**WHAT TO WORK ON:**
Reproduce the mailing-list post below on extended attributes and alternate data streams word for word, from its subject line to its final sentence.
Start EXTRACT PROVIDED
Extended Attributes and how to avoid them (was Re: O_XATTR support in FreeBSD?)

Sun Dec 1 23:19:54 UTC 2013

On Dec 1, 2013, at 2:05 PM, Lionel Cons <lionelcons1972 at gmail.com> wrote:

> But this discussion is *not* about extended attributes, this
> discussion is about Alternate Data Streams. Unfortunately the O_XATTR
> discussion somehow started to cover the Linux "extended attribute
> system", which is utterly useless in the intended use cases (as said,
> no access through normal POSIX read(), write(), mmap(), no unlimited
> size, no sparse data support (aka SEEK_HOLE, SEEK_DATA) etc etc).

I think this discussion doesn't really *know* what it's about, frankly, because there are so many possible avenues to choose from! :-)

As we saw earlier, there is apparently some interest in supporting ADS for Windows clients, though the question of how to actually add that support seems primarily the job of Samba (or whatever BSD-licensed equivalent someday emerges), so there's really not much to discuss there from FreeBSD's perspective since FreeBSD itself has little to say on the subject.  If native CIFS support ever becomes a possibility, I'm sure it will come up again!

Then there's the whole topic of EAs (and I don't know who said Linux EAs represented some sort of gold standard - I certainly didn't) and what the intended use cases are.   Let's stick with the intended (and citable) use cases, if you please, because a lot of academic debate over the years about "how EAs should work" has been, to be perfectly honest, ultimately *pointless*.   Academically speaking, there's nothing you can do with an EA that you can't conceptually do just as well, if not better, with a detached attribute database because academics don't have to worry about their EAs working anywhere outside a laboratory setting!

It's the *pragmatic* discussions and clearly defined use cases that carry more weight (if not ALL the weight) - that's where you get into real-world concerns about EAs and how to avoid them and their associated files parting company, how to serialize and back them up, what clients are *actually* going to use them and what APIs they need, etc. etc.
End EXTRACT PROVIDED
Start DATA EXTRACT
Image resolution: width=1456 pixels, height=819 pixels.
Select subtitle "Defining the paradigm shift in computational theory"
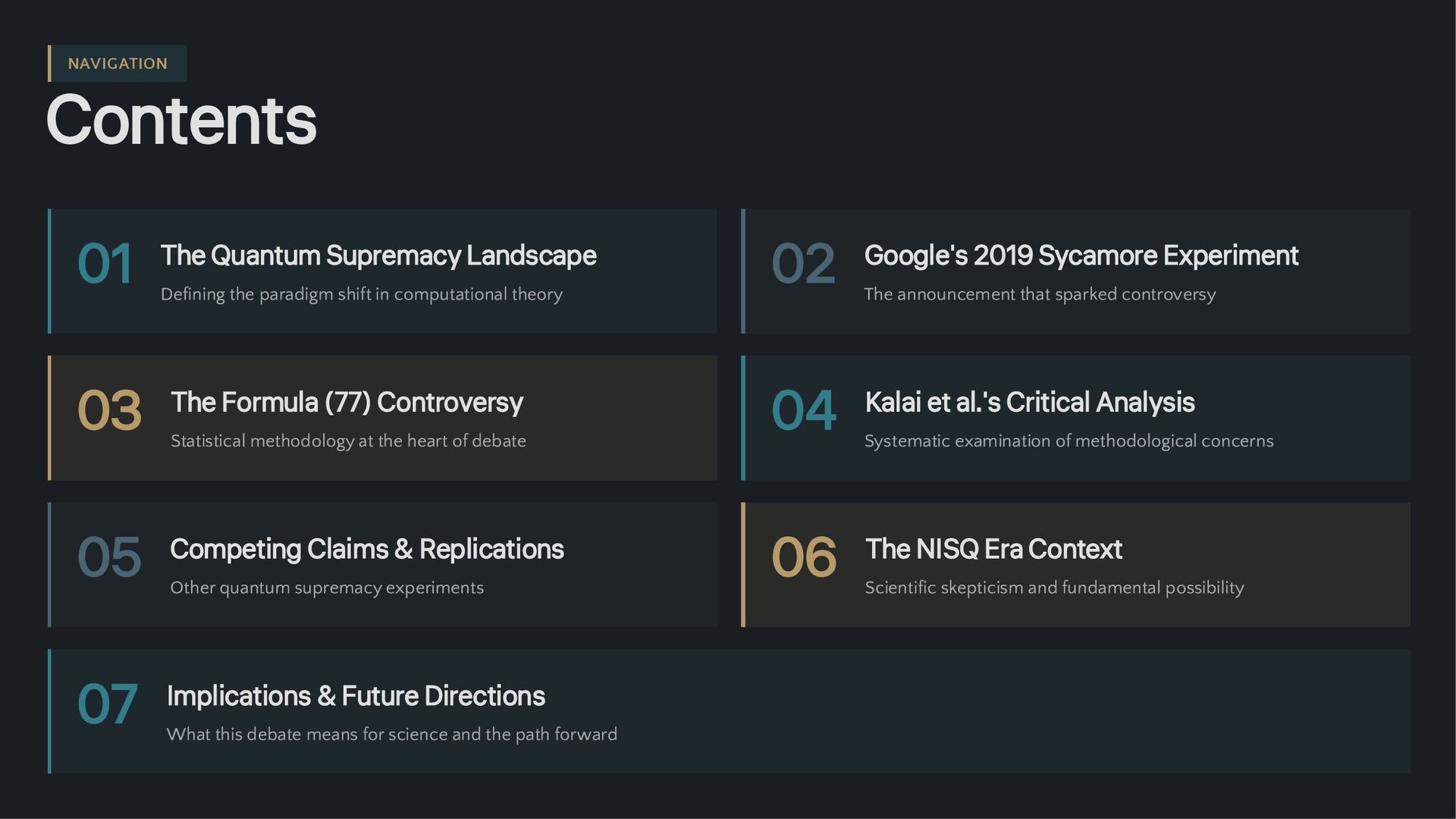pos(361,294)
End DATA EXTRACT
**WRITTEN SOLUTION:**
Extended Attributes and how to avoid them (was Re: O_XATTR support in FreeBSD?)

Sun Dec 1 23:19:54 UTC 2013

On Dec 1, 2013, at 2:05 PM, Lionel Cons <lionelcons1972 at gmail.com> wrote:

> But this discussion is *not* about extended attributes, this
> discussion is about Alternate Data Streams. Unfortunately the O_XATTR
> discussion somehow started to cover the Linux "extended attribute
> system", which is utterly useless in the intended use cases (as said,
> no access through normal POSIX read(), write(), mmap(), no unlimited
> size, no sparse data support (aka SEEK_HOLE, SEEK_DATA) etc etc).

I think this discussion doesn't really *know* what it's about, frankly, because there are so many possible avenues to choose from! :-)

As we saw earlier, there is apparently some interest in supporting ADS for Windows clients, though the question of how to actually add that support seems primarily the job of Samba (or whatever BSD-licensed equivalent someday emerges), so there's really not much to discuss there from FreeBSD's perspective since FreeBSD itself has little to say on the subject.  If native CIFS support ever becomes a possibility, I'm sure it will come up again!

Then there's the whole topic of EAs (and I don't know who said Linux EAs represented some sort of gold standard - I certainly didn't) and what the intended use cases are.   Let's stick with the intended (and citable) use cases, if you please, because a lot of academic debate over the years about "how EAs should work" has been, to be perfectly honest, ultimately *pointless*.   Academically speaking, there's nothing you can do with an EA that you can't conceptually do just as well, if not better, with a detached attribute database because academics don't have to worry about their EAs working anywhere outside a laboratory setting!

It's the *pragmatic* discussions and clearly defined use cases that carry more weight (if not ALL the weight) - that's where you get into real-world concerns about EAs and how to avoid them and their associated files parting company, how to serialize and back them up, what clients are *actually* going to use them and what APIs they need, etc. etc.